Discovering new prognostic biomarkers to track CKD progression
While eGFR is a widely used and important measure for assessing kidney function and tracking CKD progression, it does have its limitations and challenges. For example, eGFR estimation equations are less precise at higher levels of kidney function. As a result, small changes in eGFR within this range may not be accurately detected, potentially delaying the identification of early-stage kidney disease.
Metabolite and protein biomarkers offer several key advantages that can complement eGFR values to better assess disease progression. Perhaps one of their biggest advantages in the context of CKD is that they are readily measured in fluids, such as blood and urine, which are already routinely collected for kidney analyses. Because of this, biomarkers can be easily tracked across multiple timepoints, over weeks, months, and years, without having to conduct invasive biopsies or imaging.

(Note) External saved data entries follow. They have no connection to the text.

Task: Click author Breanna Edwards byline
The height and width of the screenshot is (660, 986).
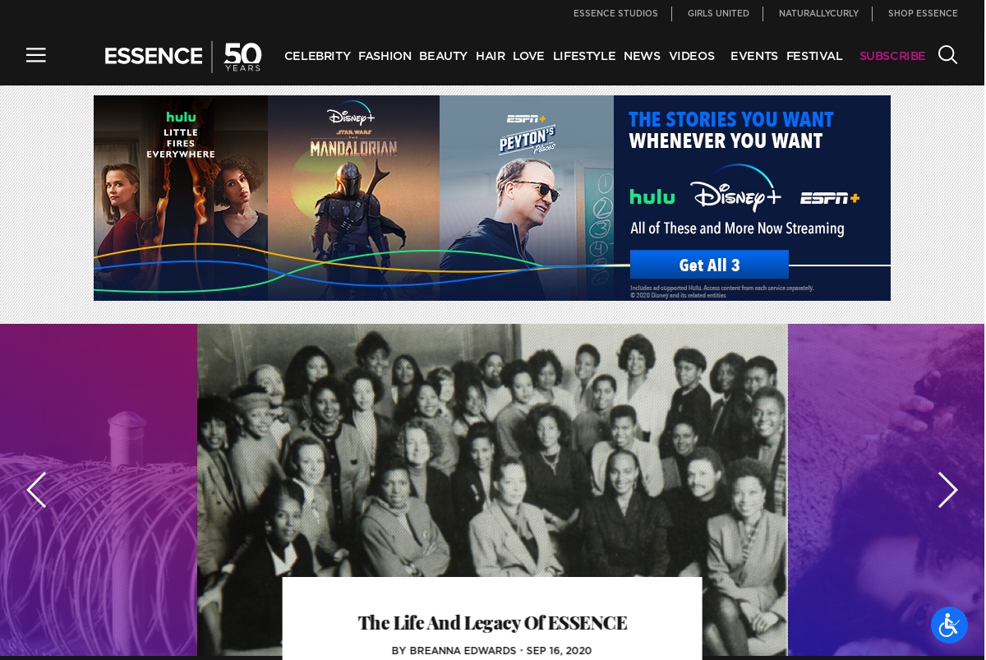Action: point(463,651)
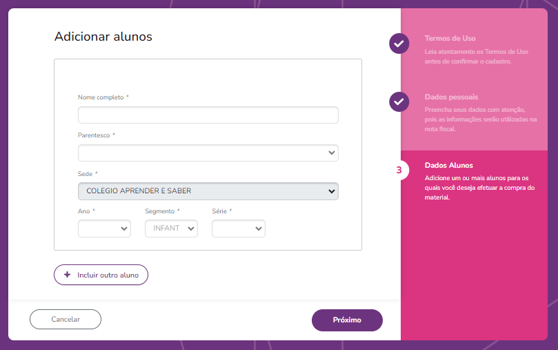The width and height of the screenshot is (558, 350).
Task: Select the Dados Alunos step
Action: click(x=449, y=165)
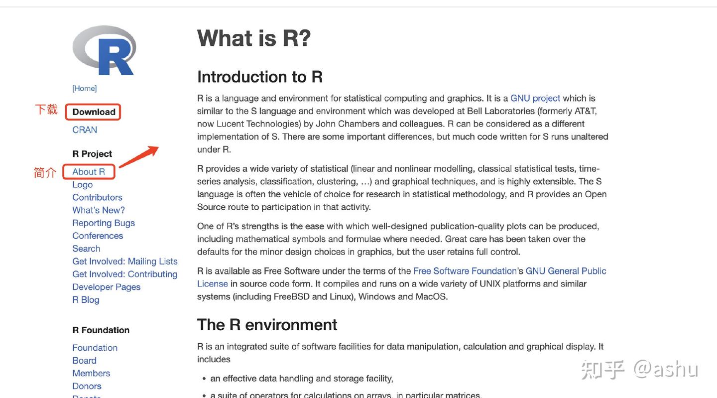Click the Logo sidebar link
717x398 pixels.
coord(82,184)
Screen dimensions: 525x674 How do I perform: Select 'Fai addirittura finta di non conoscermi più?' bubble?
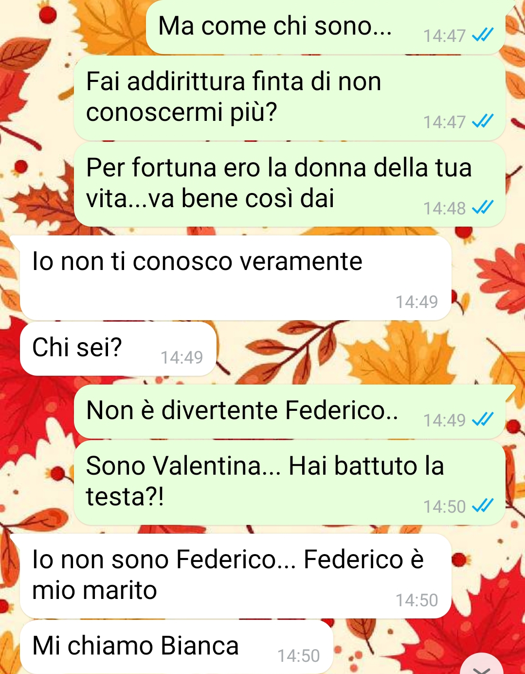[290, 97]
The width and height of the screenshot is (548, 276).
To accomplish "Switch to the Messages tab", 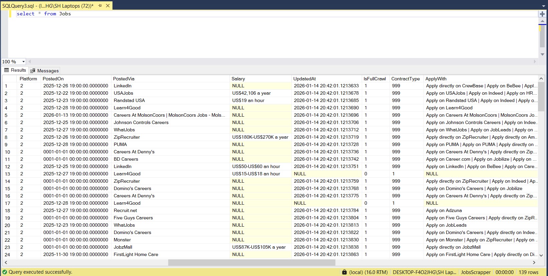I will 44,71.
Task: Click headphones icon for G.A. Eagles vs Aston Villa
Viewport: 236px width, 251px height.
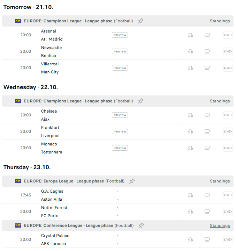Action: click(x=190, y=195)
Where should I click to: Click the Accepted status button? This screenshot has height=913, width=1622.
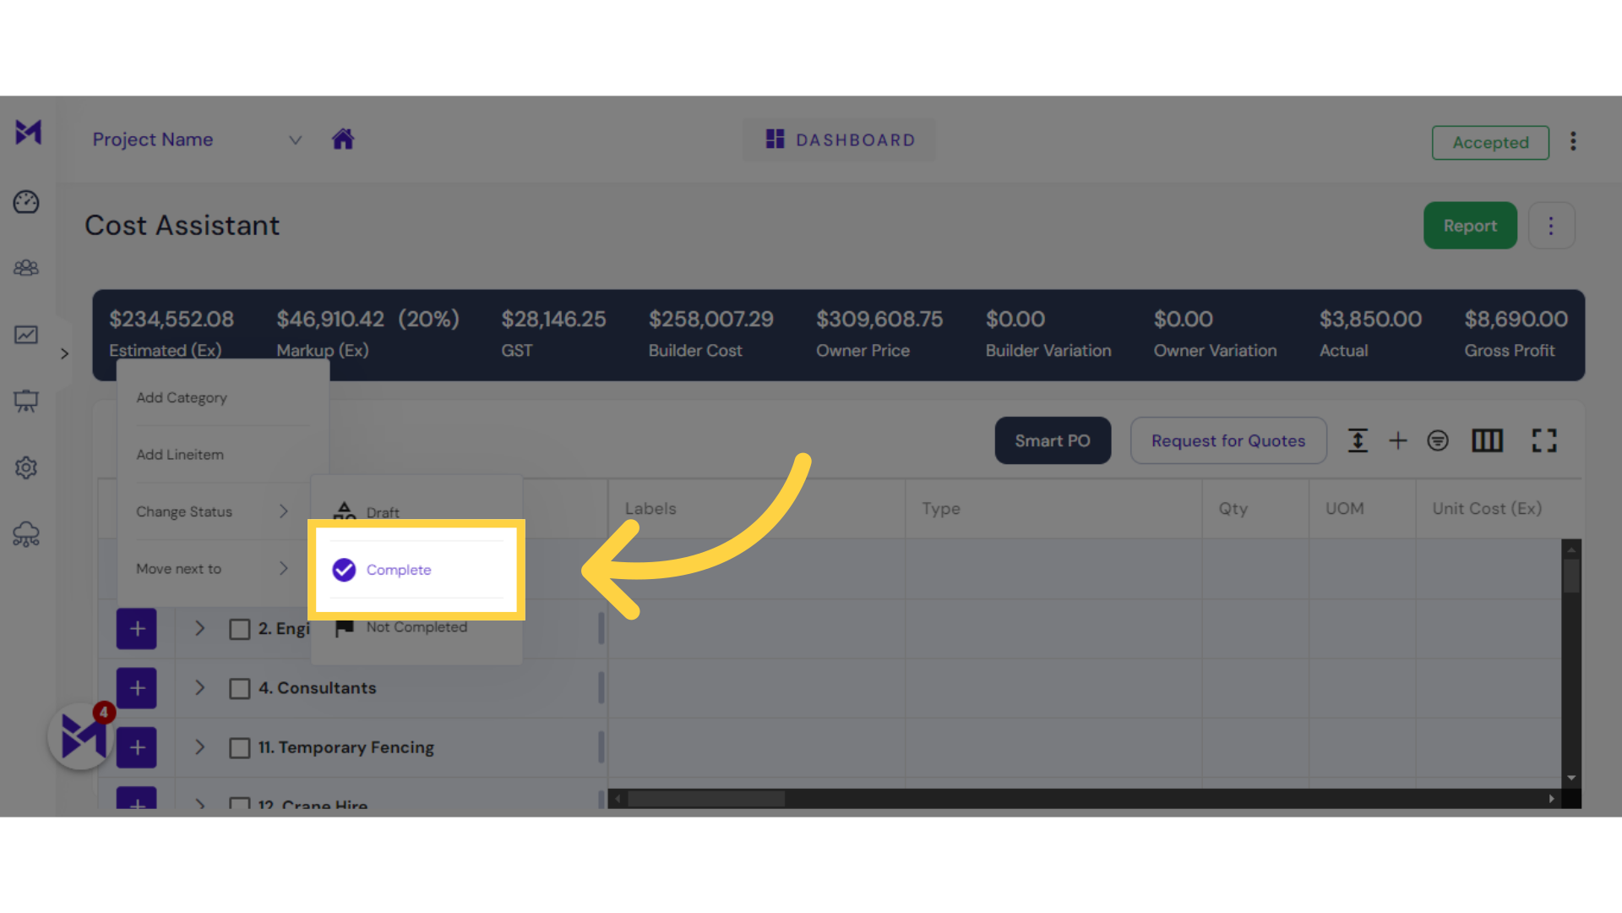click(x=1490, y=143)
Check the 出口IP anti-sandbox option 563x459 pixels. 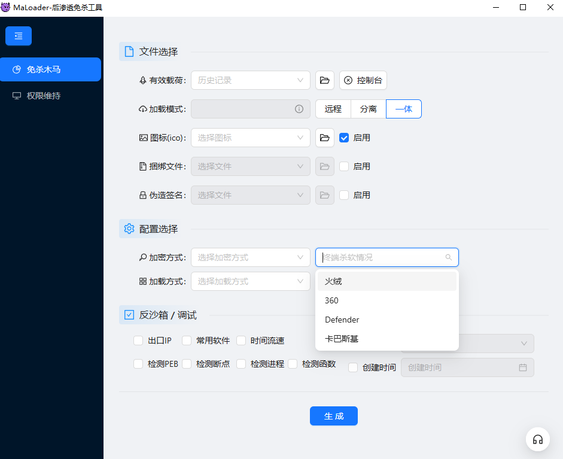pyautogui.click(x=137, y=340)
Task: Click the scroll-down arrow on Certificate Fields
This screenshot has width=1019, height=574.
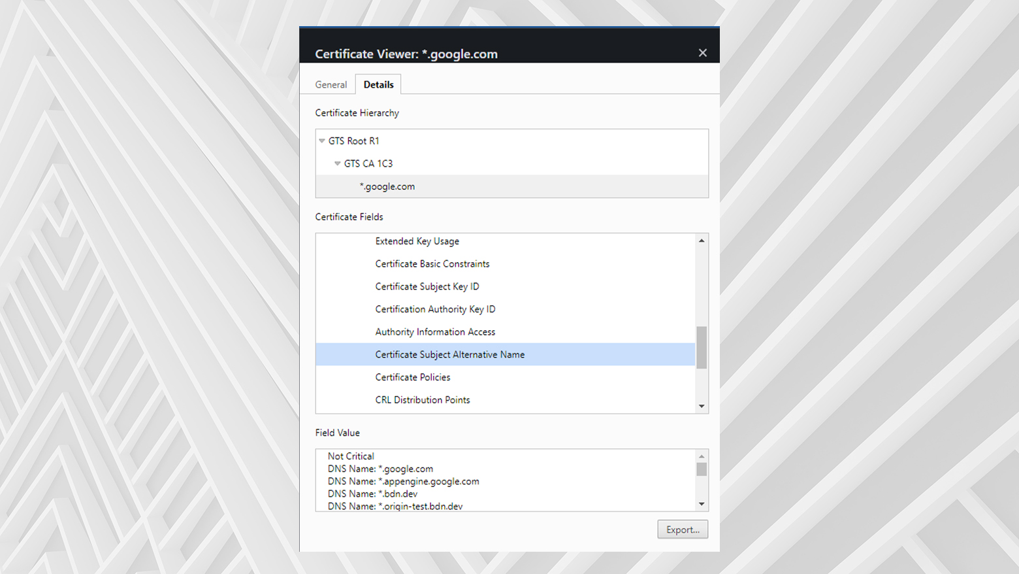Action: (702, 407)
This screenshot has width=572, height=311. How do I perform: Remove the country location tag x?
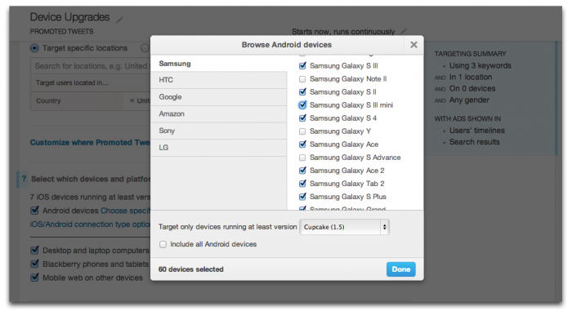pos(132,100)
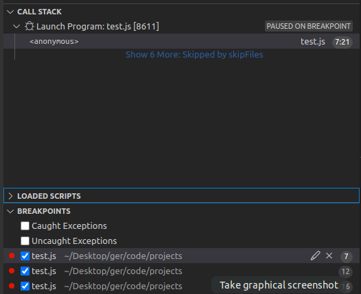Viewport: 361px width, 294px height.
Task: Click the Paused on Breakpoint label
Action: 309,26
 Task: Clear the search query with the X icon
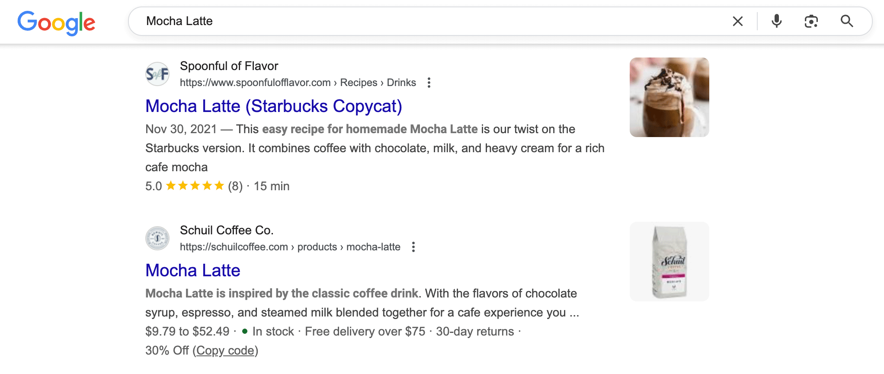click(737, 21)
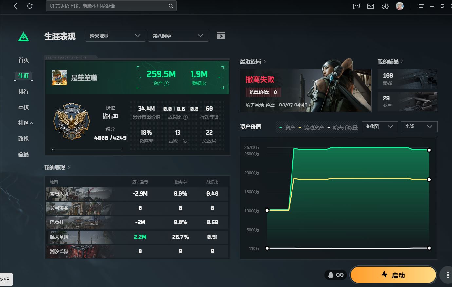This screenshot has width=452, height=287.
Task: Open the hamburger menu icon in the title bar
Action: (x=421, y=6)
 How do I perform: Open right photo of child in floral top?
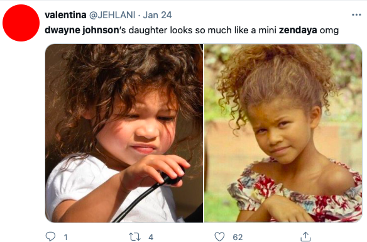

The high throughput capacity now afforded by next-generation mass spectrometry also means that these multi-omics measures can be efficiently collected in thousands – or even tens of thousands – of samples, providing the scale and statistical power to understand how CKD biomarkers behave across diverse populations. For example, at Sapient we have used our rLC-MS systems to build a longitudinal Human Biology Database with this purpose in mind. It is comprised of data from over 100,000 biosamples with paired phenotypic measures from individuals around the world – including several thousand people with renal diseases of different subtypes, such as fast progressors and those with rare kidney diseases. In a large number of these individuals, we also have paired genetics information, allowing us to perform integrative analyses that bridge genotype and phenotype and evaluate biomarker associations against different hypotheses.
It is clear that dynamic biomarkers have a key role to play in advancing our understanding of CKD to better diagnose, treat, and manage the growing population of patients afflicted by this disease. The value of these biomarkers lies in their ability to further subtype CKD and identify potential risk factors beyond genetics, to guide more personalized treatment strategies and improved patient outcomes.
Advancements in bioanalytical technologies are enabling nontargeted approaches to broadly screen the metabolome, lipidome, and proteome beyond ‘known’ biomarkers to identify novel measures that can guide patient stratification, prognosis, and therapeutic development. These methods are expected to accelerate the discovery and implementation of new biomarkers into the CKD diagnosis and treatment paradigm.